(Raw records)
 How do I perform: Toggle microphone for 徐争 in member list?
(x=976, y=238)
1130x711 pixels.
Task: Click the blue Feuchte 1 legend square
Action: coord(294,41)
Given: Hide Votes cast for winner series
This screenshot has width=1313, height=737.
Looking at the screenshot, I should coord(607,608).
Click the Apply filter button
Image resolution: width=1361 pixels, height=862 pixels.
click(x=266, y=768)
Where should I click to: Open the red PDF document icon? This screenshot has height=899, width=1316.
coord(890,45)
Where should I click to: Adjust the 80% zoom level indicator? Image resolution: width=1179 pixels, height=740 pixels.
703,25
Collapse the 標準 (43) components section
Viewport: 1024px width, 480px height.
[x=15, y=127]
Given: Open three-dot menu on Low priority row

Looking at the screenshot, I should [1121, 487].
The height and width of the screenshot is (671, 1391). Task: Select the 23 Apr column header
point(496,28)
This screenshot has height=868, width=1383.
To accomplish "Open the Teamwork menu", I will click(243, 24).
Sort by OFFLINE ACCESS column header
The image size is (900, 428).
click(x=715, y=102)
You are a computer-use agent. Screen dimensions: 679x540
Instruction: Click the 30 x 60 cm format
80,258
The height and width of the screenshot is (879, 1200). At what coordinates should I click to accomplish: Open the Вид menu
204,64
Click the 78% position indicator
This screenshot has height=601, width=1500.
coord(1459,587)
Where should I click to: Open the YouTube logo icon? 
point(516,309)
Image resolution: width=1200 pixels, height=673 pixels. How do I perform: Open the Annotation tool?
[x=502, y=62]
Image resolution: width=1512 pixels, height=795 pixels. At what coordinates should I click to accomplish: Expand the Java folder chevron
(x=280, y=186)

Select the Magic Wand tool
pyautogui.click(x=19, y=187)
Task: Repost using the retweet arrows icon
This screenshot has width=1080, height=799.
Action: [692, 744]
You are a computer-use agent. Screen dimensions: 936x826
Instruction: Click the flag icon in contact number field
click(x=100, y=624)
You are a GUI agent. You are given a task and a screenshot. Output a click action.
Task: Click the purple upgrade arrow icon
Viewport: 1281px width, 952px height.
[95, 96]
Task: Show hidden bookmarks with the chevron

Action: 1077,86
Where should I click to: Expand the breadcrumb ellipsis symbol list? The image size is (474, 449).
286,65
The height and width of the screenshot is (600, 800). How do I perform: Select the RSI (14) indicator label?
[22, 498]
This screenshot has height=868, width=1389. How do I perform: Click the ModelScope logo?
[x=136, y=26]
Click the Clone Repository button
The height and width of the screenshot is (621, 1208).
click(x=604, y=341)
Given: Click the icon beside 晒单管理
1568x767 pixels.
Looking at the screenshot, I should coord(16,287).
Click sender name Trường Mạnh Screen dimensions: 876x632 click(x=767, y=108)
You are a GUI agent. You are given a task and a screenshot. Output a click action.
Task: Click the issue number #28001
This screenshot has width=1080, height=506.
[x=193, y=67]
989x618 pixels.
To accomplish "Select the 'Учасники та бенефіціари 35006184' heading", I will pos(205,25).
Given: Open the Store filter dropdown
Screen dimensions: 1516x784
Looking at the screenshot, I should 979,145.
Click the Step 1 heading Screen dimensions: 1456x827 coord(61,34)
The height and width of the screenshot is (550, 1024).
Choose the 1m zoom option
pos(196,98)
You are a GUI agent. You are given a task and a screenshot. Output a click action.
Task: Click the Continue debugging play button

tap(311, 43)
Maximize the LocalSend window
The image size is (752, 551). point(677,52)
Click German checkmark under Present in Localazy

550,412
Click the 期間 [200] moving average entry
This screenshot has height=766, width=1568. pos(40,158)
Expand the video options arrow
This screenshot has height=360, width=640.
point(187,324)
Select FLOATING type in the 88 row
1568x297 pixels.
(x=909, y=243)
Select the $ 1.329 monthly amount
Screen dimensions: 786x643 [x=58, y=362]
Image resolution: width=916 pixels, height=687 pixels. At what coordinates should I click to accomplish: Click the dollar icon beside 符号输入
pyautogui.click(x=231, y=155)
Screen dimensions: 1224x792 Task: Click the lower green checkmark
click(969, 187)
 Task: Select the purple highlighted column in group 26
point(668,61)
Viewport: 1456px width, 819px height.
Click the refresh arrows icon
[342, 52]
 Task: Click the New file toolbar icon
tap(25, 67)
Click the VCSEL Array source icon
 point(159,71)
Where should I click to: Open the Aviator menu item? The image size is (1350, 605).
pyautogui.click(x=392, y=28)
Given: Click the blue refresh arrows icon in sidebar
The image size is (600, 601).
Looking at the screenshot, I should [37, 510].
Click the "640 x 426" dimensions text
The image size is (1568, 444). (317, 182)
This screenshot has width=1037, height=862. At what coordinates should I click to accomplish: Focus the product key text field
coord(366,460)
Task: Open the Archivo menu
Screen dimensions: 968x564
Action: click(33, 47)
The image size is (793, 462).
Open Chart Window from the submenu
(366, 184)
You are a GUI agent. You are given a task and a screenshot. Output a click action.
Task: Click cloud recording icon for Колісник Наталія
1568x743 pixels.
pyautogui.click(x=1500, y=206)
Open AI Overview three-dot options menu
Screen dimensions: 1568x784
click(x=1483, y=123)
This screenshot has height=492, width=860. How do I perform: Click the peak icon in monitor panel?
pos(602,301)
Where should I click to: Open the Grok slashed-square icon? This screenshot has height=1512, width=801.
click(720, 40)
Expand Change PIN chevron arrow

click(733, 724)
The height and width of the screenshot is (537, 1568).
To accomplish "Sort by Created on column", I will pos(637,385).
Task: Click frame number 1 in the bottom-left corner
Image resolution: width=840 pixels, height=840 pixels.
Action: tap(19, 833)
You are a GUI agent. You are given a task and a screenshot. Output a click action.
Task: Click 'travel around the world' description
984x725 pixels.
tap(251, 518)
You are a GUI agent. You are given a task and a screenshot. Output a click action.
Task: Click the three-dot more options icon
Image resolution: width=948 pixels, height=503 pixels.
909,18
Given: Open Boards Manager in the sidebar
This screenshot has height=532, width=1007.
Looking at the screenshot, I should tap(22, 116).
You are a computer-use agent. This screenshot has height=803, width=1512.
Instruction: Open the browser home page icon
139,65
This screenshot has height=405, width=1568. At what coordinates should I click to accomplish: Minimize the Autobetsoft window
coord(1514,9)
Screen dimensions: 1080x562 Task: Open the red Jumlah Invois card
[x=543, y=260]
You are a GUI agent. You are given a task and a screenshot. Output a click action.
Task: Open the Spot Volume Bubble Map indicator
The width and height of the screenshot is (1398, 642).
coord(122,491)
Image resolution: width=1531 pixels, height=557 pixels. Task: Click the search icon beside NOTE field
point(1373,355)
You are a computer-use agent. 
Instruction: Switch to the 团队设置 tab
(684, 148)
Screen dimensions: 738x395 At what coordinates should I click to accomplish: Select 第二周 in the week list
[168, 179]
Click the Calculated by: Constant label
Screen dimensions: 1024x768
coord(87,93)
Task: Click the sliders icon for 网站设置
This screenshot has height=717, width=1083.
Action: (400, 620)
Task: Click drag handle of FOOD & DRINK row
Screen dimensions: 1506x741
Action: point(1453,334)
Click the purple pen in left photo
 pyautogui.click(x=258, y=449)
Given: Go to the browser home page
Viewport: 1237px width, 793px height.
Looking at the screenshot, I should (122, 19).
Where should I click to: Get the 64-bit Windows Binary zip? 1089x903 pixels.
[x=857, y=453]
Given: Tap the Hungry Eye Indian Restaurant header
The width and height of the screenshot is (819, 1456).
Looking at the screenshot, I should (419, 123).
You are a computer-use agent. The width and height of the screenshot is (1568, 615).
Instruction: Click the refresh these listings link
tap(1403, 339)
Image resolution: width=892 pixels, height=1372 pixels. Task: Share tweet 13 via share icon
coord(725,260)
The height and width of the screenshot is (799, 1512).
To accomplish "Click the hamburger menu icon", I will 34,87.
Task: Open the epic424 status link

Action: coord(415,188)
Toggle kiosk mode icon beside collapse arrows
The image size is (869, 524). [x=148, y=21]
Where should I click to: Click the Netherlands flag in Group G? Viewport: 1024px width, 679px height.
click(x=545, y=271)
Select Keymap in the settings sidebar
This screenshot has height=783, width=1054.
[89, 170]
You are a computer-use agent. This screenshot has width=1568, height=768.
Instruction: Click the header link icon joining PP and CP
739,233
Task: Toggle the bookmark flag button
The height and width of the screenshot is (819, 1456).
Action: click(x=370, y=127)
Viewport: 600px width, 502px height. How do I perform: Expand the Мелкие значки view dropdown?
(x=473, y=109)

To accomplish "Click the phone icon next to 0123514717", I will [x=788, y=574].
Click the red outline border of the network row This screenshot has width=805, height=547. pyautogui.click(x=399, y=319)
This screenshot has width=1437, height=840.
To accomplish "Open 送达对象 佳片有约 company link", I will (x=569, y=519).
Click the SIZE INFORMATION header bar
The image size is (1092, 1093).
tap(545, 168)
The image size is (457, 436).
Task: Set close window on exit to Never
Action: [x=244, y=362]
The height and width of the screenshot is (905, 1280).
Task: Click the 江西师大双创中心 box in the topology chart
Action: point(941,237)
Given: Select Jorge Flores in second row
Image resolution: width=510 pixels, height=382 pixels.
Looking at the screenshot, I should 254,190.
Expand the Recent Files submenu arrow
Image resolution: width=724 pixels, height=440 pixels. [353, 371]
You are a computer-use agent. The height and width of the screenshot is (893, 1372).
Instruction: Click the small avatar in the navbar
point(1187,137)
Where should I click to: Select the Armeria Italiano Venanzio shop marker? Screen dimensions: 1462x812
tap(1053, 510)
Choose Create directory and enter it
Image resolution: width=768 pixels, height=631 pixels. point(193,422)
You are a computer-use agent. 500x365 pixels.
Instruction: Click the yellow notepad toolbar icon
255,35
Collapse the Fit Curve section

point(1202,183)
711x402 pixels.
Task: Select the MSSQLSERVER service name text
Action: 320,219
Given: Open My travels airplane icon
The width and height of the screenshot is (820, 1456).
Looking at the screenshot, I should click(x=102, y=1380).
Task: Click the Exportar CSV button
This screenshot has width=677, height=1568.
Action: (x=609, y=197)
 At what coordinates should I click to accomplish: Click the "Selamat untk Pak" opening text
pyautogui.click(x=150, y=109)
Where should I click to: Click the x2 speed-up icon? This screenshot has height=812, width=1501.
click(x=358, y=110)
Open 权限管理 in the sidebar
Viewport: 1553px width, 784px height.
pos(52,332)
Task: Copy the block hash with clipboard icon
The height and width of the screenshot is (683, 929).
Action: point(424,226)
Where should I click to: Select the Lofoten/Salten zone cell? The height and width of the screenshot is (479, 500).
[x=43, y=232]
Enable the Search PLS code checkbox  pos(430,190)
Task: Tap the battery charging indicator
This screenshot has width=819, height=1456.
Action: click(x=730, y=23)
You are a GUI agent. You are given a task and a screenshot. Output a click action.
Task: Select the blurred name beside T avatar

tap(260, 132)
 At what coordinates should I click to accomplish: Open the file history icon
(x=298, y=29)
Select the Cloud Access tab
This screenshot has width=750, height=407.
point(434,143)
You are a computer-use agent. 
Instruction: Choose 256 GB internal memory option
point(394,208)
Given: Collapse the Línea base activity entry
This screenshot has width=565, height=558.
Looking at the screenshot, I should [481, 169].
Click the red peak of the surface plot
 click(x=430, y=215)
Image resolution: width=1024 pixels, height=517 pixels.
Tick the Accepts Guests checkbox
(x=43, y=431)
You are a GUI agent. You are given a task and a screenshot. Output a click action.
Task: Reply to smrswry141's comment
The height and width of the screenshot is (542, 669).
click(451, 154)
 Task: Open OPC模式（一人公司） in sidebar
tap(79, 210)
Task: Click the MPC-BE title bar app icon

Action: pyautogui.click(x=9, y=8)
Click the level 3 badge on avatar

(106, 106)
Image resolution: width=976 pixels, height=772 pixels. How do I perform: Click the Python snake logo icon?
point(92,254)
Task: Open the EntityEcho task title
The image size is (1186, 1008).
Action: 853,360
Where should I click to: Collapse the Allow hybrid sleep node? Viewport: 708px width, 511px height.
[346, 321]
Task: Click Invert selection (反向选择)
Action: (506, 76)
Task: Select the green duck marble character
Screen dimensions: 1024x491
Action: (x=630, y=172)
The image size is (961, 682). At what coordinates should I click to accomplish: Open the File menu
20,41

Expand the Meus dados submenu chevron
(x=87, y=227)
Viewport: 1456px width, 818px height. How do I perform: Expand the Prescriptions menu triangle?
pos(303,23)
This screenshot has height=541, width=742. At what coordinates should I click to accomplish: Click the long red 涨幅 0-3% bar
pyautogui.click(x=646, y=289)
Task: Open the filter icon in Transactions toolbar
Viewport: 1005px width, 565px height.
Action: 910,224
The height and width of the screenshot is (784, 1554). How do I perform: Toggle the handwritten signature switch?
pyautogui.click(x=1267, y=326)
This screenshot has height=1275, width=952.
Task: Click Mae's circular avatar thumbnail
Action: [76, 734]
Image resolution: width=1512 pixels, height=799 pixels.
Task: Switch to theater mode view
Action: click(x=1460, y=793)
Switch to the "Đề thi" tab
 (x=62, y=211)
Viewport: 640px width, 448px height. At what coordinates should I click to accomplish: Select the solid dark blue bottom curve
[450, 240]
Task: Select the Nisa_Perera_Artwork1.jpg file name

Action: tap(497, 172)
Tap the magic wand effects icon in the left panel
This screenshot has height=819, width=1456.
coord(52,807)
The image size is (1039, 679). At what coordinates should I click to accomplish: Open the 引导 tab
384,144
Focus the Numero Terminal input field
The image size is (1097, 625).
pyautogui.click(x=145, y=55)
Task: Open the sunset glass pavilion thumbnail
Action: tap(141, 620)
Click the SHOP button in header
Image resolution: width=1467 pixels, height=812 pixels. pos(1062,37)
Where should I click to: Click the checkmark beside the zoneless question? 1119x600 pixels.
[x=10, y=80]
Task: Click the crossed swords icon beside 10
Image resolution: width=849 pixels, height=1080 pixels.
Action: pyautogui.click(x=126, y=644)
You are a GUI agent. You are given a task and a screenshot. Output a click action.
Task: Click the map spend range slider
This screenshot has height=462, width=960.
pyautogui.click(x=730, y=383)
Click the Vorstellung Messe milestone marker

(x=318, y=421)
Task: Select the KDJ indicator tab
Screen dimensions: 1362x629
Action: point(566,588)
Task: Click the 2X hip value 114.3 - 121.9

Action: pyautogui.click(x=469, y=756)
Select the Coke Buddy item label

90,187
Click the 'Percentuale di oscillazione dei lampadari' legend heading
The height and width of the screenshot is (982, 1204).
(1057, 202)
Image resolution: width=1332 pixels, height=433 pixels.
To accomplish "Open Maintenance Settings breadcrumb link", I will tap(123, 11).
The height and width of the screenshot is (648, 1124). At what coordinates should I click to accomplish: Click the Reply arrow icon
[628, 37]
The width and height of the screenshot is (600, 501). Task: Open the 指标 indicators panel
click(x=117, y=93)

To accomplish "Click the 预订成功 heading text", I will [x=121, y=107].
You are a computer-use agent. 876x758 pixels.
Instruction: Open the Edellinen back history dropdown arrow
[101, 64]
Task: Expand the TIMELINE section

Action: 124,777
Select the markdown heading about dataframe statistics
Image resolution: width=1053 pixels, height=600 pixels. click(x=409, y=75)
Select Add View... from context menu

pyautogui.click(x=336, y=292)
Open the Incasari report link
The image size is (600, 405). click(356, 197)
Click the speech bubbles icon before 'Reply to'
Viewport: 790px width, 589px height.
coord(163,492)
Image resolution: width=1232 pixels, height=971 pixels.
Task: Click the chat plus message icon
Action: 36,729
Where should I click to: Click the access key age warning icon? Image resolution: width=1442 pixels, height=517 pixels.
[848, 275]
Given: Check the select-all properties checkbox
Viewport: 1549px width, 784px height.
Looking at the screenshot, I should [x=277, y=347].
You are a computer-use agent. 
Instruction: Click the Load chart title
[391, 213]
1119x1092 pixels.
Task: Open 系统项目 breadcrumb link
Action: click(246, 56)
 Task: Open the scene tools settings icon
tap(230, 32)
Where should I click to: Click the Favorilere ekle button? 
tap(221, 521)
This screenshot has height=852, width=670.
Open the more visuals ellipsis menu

▶ _DIRECTIONS FOR THIS TASK_:
Convert the lines starting with the line containing "The width and height of the screenshot is (600, 501)." and going on through the line containing "Action: 124,777" into a Markdown table with the columns Row and Line, leaving out blank lines. Give only those lines.

▶ _COMPLETE OUTPUT_:
| Row | Line |
|---|---|
| 1 | The width and height of the screenshot is (600, 501). Task: Open the 指标 indicators panel |
| 2 | click(x=117, y=93) |
| 3 | To accomplish "Click the 预订成功 heading text", I will [x=121, y=107]. |
| 4 | You are a computer-use agent. 876x758 pixels. |
| 5 | Instruction: Open the Edellinen back history dropdown arrow |
| 6 | [101, 64] |
| 7 | Task: Expand the TIMELINE section |
| 8 | Action: 124,777 |